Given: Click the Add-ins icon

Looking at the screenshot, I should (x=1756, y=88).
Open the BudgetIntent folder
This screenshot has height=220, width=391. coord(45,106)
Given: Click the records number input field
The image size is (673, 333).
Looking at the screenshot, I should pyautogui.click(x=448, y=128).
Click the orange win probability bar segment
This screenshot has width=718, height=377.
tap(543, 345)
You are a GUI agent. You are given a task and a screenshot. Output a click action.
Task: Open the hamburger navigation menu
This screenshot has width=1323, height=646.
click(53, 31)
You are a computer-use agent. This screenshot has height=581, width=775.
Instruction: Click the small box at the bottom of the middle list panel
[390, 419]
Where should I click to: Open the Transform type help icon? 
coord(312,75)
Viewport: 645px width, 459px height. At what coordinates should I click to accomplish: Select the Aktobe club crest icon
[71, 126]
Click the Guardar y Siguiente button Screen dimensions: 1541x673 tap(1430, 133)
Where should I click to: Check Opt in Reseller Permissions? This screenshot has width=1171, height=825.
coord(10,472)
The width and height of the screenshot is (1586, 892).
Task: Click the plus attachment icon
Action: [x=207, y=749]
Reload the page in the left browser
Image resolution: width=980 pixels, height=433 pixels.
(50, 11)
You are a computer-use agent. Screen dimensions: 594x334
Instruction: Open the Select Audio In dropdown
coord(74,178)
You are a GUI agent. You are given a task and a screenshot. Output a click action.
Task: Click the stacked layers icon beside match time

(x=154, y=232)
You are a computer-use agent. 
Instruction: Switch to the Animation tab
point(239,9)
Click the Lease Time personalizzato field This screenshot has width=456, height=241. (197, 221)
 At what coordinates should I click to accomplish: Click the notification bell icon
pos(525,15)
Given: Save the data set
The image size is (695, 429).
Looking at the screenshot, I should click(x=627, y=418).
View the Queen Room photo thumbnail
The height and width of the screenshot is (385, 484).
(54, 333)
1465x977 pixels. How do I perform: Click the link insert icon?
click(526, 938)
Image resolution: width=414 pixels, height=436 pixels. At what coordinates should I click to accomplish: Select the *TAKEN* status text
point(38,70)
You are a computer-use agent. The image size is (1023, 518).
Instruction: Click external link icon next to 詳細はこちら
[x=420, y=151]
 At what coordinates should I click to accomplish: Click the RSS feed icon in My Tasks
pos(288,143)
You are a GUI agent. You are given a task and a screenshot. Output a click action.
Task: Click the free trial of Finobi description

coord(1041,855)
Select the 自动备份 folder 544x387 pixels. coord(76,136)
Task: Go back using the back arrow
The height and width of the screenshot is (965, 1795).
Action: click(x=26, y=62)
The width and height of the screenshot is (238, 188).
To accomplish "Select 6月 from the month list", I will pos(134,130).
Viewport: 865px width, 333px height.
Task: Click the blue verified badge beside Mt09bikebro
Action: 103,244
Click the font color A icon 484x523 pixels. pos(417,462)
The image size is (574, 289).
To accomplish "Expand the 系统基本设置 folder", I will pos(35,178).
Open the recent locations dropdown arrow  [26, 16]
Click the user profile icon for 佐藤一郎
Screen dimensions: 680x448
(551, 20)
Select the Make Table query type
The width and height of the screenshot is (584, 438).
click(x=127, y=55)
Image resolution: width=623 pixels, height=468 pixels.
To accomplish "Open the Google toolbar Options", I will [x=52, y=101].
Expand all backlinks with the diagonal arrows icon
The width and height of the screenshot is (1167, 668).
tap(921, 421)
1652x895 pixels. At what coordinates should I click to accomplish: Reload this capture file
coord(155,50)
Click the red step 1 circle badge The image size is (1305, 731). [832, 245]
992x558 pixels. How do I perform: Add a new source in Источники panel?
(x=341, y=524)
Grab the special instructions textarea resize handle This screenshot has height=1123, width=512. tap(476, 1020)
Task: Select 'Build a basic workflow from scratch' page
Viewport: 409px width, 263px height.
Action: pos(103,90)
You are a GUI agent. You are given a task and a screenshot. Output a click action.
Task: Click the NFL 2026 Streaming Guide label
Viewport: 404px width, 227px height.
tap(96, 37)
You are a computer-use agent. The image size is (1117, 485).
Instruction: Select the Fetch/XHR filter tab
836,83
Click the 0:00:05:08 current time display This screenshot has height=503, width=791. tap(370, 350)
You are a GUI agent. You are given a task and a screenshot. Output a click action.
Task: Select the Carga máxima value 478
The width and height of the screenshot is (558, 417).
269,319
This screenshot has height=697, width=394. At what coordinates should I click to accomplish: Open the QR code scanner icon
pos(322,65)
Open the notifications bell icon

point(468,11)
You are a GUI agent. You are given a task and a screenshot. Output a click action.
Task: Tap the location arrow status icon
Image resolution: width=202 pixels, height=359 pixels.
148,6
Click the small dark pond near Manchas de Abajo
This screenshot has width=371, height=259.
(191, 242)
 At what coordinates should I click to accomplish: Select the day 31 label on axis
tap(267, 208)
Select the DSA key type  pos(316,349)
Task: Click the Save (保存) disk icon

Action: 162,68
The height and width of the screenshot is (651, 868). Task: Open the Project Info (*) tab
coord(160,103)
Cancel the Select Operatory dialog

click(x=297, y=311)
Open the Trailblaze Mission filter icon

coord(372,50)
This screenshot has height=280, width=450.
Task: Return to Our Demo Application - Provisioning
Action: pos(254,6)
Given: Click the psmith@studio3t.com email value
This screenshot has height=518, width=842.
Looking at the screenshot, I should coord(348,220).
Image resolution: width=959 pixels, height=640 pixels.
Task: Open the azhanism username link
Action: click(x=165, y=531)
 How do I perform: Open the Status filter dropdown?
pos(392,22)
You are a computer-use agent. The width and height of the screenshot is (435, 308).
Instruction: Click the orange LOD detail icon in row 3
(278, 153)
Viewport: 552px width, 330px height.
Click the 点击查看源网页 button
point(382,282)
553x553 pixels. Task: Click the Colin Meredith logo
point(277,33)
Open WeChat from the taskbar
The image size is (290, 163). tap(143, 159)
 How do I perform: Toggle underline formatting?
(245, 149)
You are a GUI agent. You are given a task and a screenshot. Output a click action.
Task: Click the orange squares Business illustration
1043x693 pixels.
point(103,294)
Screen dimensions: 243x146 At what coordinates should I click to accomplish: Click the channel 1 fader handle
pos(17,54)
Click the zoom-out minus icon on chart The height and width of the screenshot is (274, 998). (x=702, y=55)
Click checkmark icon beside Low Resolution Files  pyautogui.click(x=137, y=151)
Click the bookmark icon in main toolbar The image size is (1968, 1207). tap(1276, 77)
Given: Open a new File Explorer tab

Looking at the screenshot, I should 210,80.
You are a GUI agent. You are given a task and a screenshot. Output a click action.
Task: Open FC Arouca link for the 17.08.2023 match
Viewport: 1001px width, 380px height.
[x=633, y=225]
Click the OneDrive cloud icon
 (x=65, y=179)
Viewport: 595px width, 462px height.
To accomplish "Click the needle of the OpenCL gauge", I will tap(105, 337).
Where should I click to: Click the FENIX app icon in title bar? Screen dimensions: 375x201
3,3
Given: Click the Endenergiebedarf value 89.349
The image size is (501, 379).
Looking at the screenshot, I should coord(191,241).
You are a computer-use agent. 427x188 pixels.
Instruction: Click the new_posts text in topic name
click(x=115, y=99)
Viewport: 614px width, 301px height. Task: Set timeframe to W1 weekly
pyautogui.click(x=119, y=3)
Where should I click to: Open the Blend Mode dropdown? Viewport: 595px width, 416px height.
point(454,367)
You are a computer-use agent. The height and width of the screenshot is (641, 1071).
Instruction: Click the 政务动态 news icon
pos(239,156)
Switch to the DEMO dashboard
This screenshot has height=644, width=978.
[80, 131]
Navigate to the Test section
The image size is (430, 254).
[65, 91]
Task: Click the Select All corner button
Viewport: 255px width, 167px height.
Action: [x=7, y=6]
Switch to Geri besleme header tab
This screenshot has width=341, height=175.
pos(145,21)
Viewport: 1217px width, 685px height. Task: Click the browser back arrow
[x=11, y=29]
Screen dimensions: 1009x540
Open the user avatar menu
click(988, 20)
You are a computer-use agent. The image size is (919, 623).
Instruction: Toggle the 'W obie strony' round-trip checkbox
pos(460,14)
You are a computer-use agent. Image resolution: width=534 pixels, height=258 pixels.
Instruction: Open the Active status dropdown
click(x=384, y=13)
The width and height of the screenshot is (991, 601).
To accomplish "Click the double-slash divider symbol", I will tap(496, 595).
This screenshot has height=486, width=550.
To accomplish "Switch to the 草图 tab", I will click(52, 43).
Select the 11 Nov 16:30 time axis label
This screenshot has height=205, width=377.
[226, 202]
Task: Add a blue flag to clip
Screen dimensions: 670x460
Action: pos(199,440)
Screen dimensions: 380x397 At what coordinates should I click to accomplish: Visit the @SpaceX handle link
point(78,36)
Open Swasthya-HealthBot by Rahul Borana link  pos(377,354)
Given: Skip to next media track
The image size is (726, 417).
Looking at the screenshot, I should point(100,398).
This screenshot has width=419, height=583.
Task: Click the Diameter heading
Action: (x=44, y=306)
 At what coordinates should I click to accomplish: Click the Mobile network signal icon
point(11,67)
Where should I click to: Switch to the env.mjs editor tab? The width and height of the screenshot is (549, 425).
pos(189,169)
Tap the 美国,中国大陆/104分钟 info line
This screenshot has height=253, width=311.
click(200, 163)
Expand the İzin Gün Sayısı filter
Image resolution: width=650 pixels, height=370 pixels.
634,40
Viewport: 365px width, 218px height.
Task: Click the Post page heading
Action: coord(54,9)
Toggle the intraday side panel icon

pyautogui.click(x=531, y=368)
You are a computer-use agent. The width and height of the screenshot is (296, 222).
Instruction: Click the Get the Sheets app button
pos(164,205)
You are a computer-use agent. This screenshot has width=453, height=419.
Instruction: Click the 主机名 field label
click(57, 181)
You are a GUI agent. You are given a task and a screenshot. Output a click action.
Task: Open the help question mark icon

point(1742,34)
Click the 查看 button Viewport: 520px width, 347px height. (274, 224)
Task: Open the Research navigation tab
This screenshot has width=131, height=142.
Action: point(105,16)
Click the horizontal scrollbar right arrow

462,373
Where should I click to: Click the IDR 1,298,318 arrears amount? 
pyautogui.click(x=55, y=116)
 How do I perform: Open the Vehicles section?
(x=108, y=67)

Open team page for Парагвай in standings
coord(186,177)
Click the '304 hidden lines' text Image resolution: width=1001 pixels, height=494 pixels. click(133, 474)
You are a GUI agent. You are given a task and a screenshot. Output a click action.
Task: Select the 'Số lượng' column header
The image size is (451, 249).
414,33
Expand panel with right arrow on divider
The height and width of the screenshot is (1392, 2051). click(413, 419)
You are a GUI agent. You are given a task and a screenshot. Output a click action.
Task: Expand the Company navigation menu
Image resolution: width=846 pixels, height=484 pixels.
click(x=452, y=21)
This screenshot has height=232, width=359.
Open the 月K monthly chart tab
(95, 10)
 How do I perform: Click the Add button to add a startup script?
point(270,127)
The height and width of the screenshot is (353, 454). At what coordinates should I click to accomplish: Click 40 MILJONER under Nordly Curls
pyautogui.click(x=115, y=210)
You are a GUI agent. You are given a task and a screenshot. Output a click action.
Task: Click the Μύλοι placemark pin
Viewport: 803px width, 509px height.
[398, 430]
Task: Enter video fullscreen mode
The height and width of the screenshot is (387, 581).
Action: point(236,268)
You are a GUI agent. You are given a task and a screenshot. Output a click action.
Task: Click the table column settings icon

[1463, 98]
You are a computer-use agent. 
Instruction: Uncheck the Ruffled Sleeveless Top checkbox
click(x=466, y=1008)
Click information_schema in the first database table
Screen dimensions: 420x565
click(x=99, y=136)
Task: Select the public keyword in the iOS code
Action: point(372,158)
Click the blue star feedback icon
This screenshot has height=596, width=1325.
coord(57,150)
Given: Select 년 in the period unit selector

==========

▶ [Objective]
Write out again, without any change, every line from the first one through the line that contains "should pyautogui.click(x=448, y=128).", with both of those lines included.

▶ [Finished answer]
Given: Click the Add-ins icon

Looking at the screenshot, I should (x=1756, y=88).
Open the BudgetIntent folder
This screenshot has height=220, width=391. coord(45,106)
Given: Click the records number input field
The image size is (673, 333).
Looking at the screenshot, I should pyautogui.click(x=448, y=128).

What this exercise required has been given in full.